Si la ville est désormais sous domination musulmane, les chrétiens, considérés comme Dhimmi (« pactisés »), ont un statut inférieur à celui des musulmans, et sont, moyennant le paiement d’un impôt spécial (la djizya), protégés par le gouverneur. Les lieux de cultes construits lors de la période byzantine (dont la Basilique du Saint-Sépulcre) sont préservés. Néanmoins, les chrétiens n’ont pas le droit de construire de nouvelles églises, même si les chrétiens étrangers peuvent venir en pèlerinage.

Bien entendu, l’Empire Byzantin ne renonce pas pour autant aux terres qui lui ont été arrachées et entreprend de les libérer du joug musulman. Ainsi, en 969, l’empereur Jean Ier Tzimiskès reprend-t-il aux musulmans la ville d’Antioche, puis en 975 celle de Damas. Mais la mort de l’empereur avant la conquête de Jérusalem, empêcha Constantinople d’être l’héroïne de la sainte aventure des croisades.

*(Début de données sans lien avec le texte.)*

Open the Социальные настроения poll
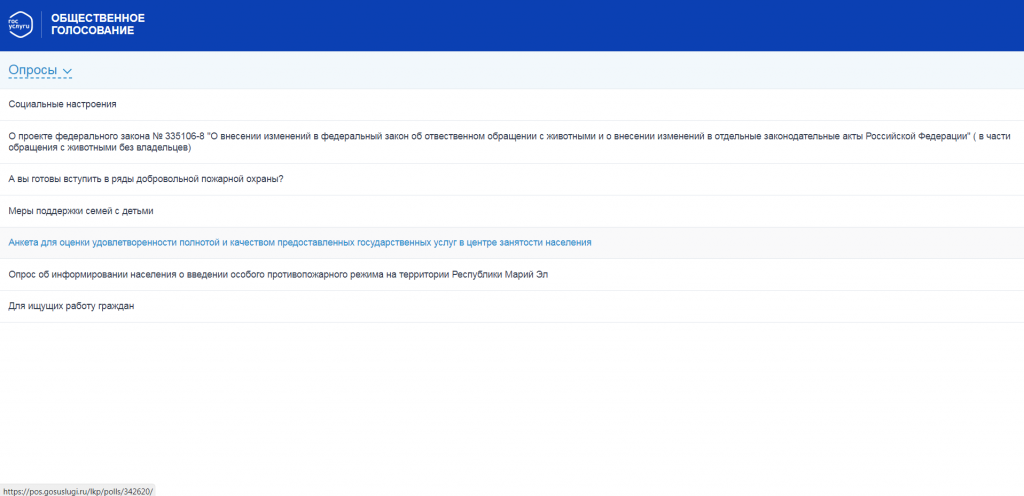The image size is (1024, 496). tap(62, 104)
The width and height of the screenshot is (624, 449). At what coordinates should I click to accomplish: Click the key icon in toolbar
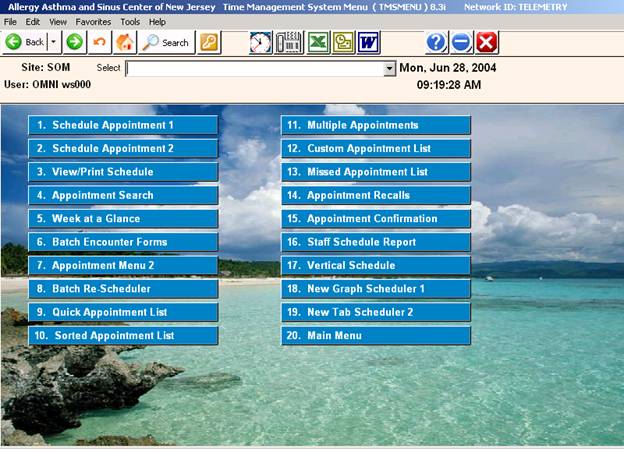(208, 42)
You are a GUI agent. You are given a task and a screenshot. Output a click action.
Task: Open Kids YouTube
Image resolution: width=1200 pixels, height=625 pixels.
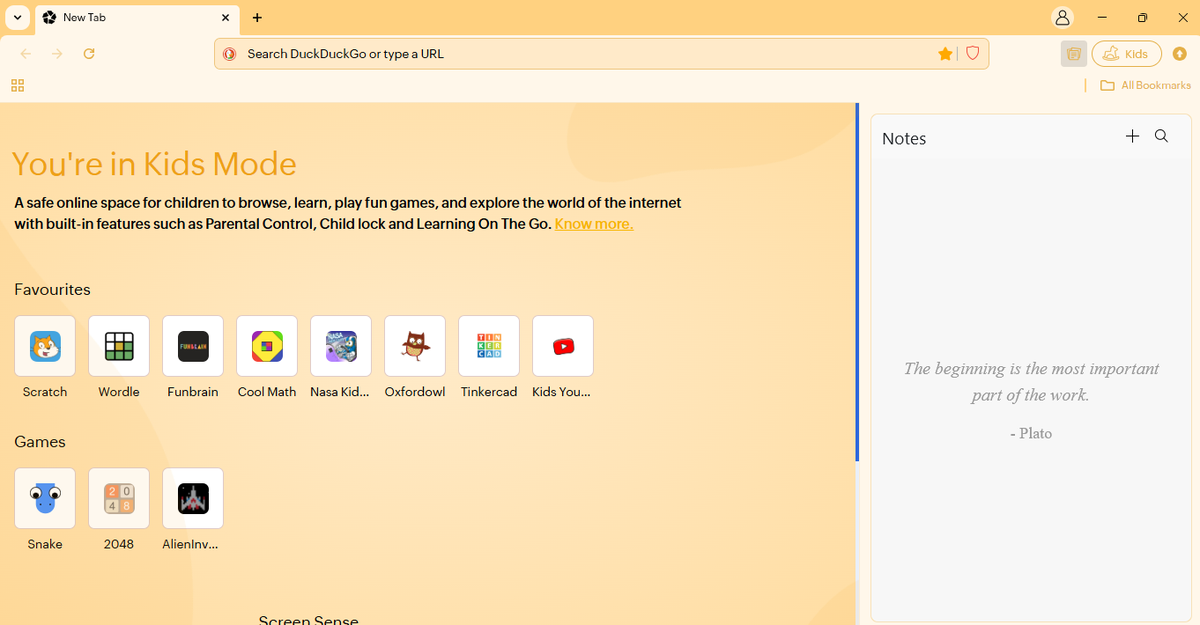(x=562, y=345)
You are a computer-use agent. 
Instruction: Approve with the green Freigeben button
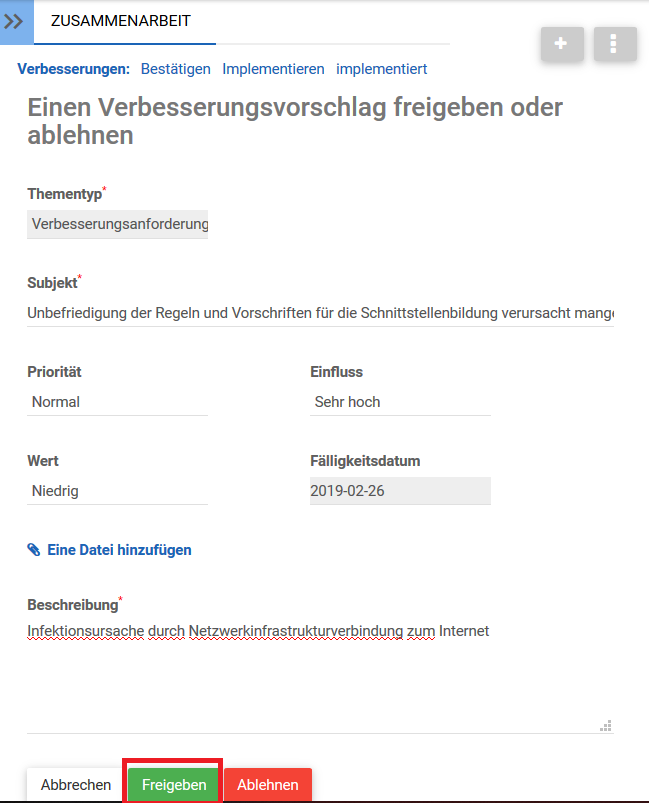coord(174,785)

Par la suite, les relations entre musulmans et chrétiens se dégradèrent. En 1009, le calife fatimide fit raser la Basilique du Saint Sépulcre. Les turcs Seljoukides prirent ensuite le contrôle de la majeur partie du monde musulman et de Jérusalem en 1078, dont ils massacrèrent sans distinction la population, majoritairement musulmane. Les seljoukides interdirent également aux pèlerins occidentaux de se rendre en pèlerinage sur le tombeau du Christ.

LA PRÉDICATION

Cette interdiction poussa le pape à réagir et, en 1095, Urbain II appela les chrétiens d’occident à libérer Jérusalem.

On fait souvent l’amalgame entre les croisades chrétiennes et le Djihad musulman. Or, ces deux notions sont nettement différentes. Le Djihad, prescrit dans le Coran, revêt deux grandes formes que Mahomet a toutes deux appliquées : une spirituelle (lutte intérieure contre ses propres péchés et prosélytisme religieux) et une matérielle, guerrière. L’islam sépare en effet le monde entre deux domaines : le « domaine de la soumission [à Dieu] » (Dar Al-Islam) et le « domaine de la guerre » (Dar Al-Harb). Dans ce dernier, l’islam doit être imposé par le Djihad. Le terme de « Croisade », apparut au XIIe siècle, désigne au sens strict les huit expéditions chrétiennes qui ont visé à conquérir ou à protéger la conquête des lieux saints de Palestine afin d’y laisser venir en pèlerinage les chrétiens. Le but n’est pas d’y « casser du musulman » étant donné qu’au XIe siècle, les chrétiens n’ont qu’une connaissance limitée de l’Islam, qu’il ne différencient pas vraiment du paganisme. Ce n’est que par la suite que les prédicateurs des croisades auront l’obligation de lire le Coran. Dans un cas donc, la guerre est une prescription religieuse, dans l’autre elle est un moyen circonstancier d’assurer la possibilité du pèlerinage, que Jésus n’a jamais prescrit comme principe général. Il s’agit d’une guerre juste, au sens où l’entendait Saint Augustin puisqu’on y sauve des populations en danger (les chrétiens d’orient persécutés) et les croisades n’ont d’ailleurs absolument pas pour but de « convertir de force » les musulmans.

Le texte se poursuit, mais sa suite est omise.